--- TASKS TO CARRY OUT ---
**a)** Decide whether each statement below agrees with the article on Singapore stocks to watch. Answer yes or no for each, and quote the words of the article that settle it.
(i) OCBC's first-quarter profit rose 39% from a year earlier.
(ii) OCBC's quarterly net profit fell short of the analysts' mean estimate.
(iii) OCBC is Southeast Asia's biggest bank by assets.
**b)** Carry on the article on Singapore stocks to watch, starting after its final sentence.

Singapore Stocks to Watch: OCBC, Sembcorp, Olam, Best World, Grand Venture

THE following companies saw new developments that may affect trading of their securities on Wednesday (May 10): 

$OCBC(O39.SI)$: Singapore's second-biggest lender $Oversea-Chinese Banking Corp (OCBC.SI)$ reported on Wednesday a better-than-expected 39% jump in first-quarter profit from a year earlier on the back of strong net interest income growth.

OCBC, which is also Southeast Asia's second-biggest bank by assets, said January-March net profit rose to a record S$1.88 billion ($1.42 billion) from S$1.36 billion a year earlier.

That beat the mean estimate of S$1.74 billion from five analysts polled by Refinitiv.

Singapore's banks have been benefiting from strong inflows from wealthy customers amid global economic uncertainty because of the city-state's status as financial safe haven.

--- SUPPLIED DATA ---
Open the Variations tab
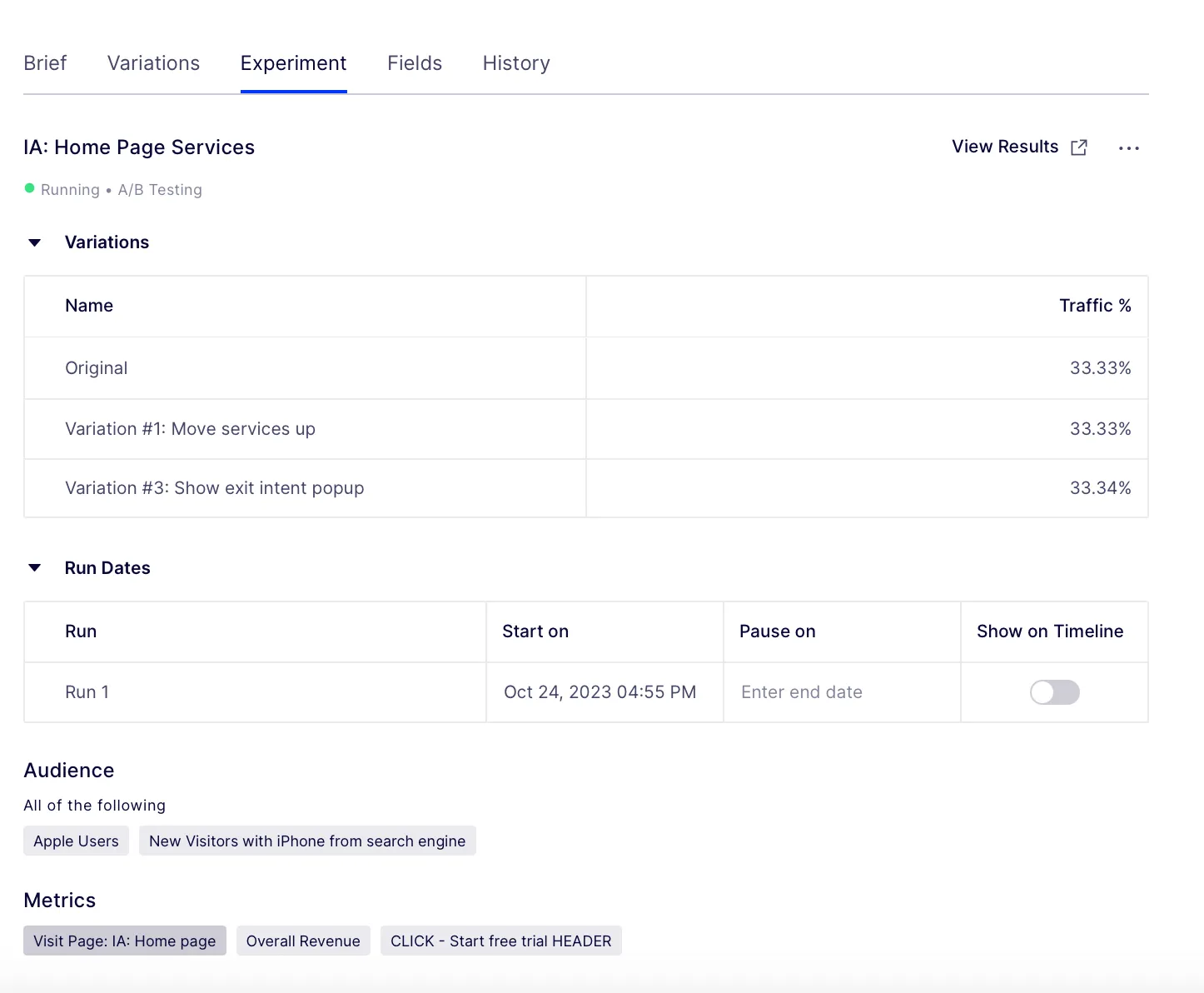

--- ANSWERS TO THE EXERCISE ---
**a)**
(i) Yes: "a better-than-expected 39% jump in first-quarter profit from a year earlier"
(ii) No: "That beat the mean estimate of S$1.74 billion from five analysts polled by Refinitiv."
(iii) No: "Southeast Asia's second-biggest bank by assets"

**b)**
$Sembcorp(U96.SI)$: IN THE first quarter of 2023, more than 40 Singapore primary-listed companies bought back shares with a total consideration of S$126 million, less than the consideration tally of S$150 million in Q4 2022 and S$298 million in Q1 2022.

The two stocks that filed the highest buyback consideration in Q1 2023 were OCBC and Sembcorp Industries.

In Q1 2023, Sembcorp Industries bought back 6,415,500 shares at an average price of S$3.99, including stamp duties, clearing charges etc paid or payable for the shares.

$Olam(VC2.SI)$: Agri-food giant $Olam Group(VC2.SI)$ aims to launch in June the dual initial public offering (IPO) of its agricultural unit that could raise up to US$1 billion (S$1.3 billion) in Singapore and Saudi Arabia, two sources with knowledge of the matter said.

The IPO, the first of such a dual listing in the world, is subject to regulatory approval, one of the sources added.

$Best World(CGN.SI)$: Best World International has announced earnings of $20.5 million for its 1QFY2023 ended March 31, a 26.53% y-o-y decrease compared to the $27.5 million in net profit posted in the corresponding period last year.

For the period, the company’s earnings per share also decreased to 4.71 cents per share, down from 5.21 cents per share in 1QFY2022.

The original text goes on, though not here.